10 takes on a Rugby fiasco

Reading Time: 4 minutes
Manly Rugby League NYC 2020. Photo: NAPARAZZI/Flickr, CC BY-SA 2.0
Manly Rugby League NYC 2020. Photo: NAPARAZZI/Flickr, CC BY-SA 2.0

The problems which created the Sea Eagles crisis are fairly obvious and reveal how mixed up the League’s priorities are

Here’s my list of ten short takes on the Manly Sea Eagles controversy.

1. Consult those most affected

Of all the transgressions of Manly management, the foundational one was that none of the coaching or playing staff was informed, let alone consulted, about the ‘Pride’ jersey. They read about it in the media. If you are going to make a decision that will have a considerable impact on your team, then you should bring them along with you rather than drop a bombshell publicly.

2. Take an interest in your team

Some might say that the decision-makers were not aware that wearing a ‘Pride’ jersey would have been objectionable to any of the players, and especially not half the team. If that’s true, then it just shows that management have little to no interest in their players. It’s not like these players hide their religious beliefs. They pray together, give interviews where they mention their faith and share Christian-themed posts on their social media accounts. Ignorance of the centrality of Christian belief to these players just demonstrates that they are treated as assets, not people.

3. You can’t have your cake and eat it too

Manly’s feeder club is Blacktown Workers. If a northern beaches rugby league team wants to recruit players from western Sydney, many of whom have a deep religious faith that is common in western Sydney communities, then they have to respect that faith. They can’t target Pacific Islander players from western Sydney and then expect them to behave more like the ‘no religion’ mob up the coast.

4. Appreciate the gift of having Christian players

In a sport that is too often plagued by sex scandals, drug scandals, alcohol scandals, family and domestic violence scandals and lewd behaviour scandals, players who prefer to be at church with their family rather than at a Kings Cross nightclub might actually be a gift to the club. Manly management should embrace their devout Christian faith as a benefit to the club’s reputation.

5. It’s not just a few colours on a jersey

A number of people have commented that the players overreacted to ‘a few colours on a jersey.’ It’s not that simple. For a devout person of faith, wearing something that portrays a message that is not only different to but conflicts with that faith is a very serious matter. When you are attempting to live an authentic Christian life, nothing that goes against it is insignificant, even if it seems inconsequential to others. Sincere Christians try daily to make sure their choices align with their beliefs, it’s just not usually publicised.

6. They’re not hypocrites

Many commentators labelled the seven players ‘hypocrites’ for not wearing the rainbow colours but accepting alcohol sponsorship. I’m not sure those commentators know what a ‘hypocrite’ is. Scripture prohibits homosexual acts outright. It permits alcohol consumption but not drunkenness. So the two aren’t equivalent. In fact, wearing the ‘pride’ jersey while claiming a traditional Christian faith would have been a hypocritical act. They were benched this week because they refused to be hypocrites.

7. It’s not just about the gay kids

There have been comments about the negative impact that this saga will be having on gay kids on the northern beaches. I’m sure that impact is real, but the cause of this was the Manly management, not these seven players.
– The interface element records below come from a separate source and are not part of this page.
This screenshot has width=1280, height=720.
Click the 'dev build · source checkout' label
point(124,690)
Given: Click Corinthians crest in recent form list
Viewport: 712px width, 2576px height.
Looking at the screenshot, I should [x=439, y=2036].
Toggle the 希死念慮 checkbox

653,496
But it’s not just about the gay kids watching. There are many aspiring rugby league players from western Sydney and other parts of the state for whom a first grade contract would be life-changing for them and their families. In light of comments from Manly management saying that the ‘Pride’ jersey will return next year and NRL chief Peter V’landys suggesting that they will introduce a code-wide ‘Pride Round’ from 2023, these aspiring players will now be left wondering if they will be forced to choose between their beliefs and playing professional rugby league.

8. It’s not very hard to respect the religious beliefs of your team

I was a corporate lawyer in a previous life. I remember my boss accommodating my objection to being allocated a matter that would involve funding an IVF clinic and senior management cancelling the planned tarot reading entertainment at the Christmas party because someone had mentioned it might make me uncomfortable. Good employers care about their employees and make life easy for them.

9. NRL is already a very inclusive sport

‘Inclusion’ rounds are hardly necessary in a sport like rugby league. The composition of teams and fans is already pretty diverse and it’s happened organically; it hasn’t had to be orchestrated. Fans don’t tend to care about the colour of your skin, your sexual orientation, your religion, your hairstyle or anything else, just as long as you can score some tries or kick some goals or stop the other team from scoring some tries or kicking some goals. Fans just want you to win.

10. It’s important to have friends on the battlefield

The reason the seven players managed to stand their ground is because there were seven of them. Had there have just been one, he would have come under enormous pressure to give in. They maintained this strength when Manly owner Scott Penn announced that the players were open to wearing the ‘pride’ jersey next year provided they were consulted, with the players again standing together and alerting media that this was not the case. We should remember that standing together as Christians is the only way to do it: we should never leave a brother or a sister standing alone.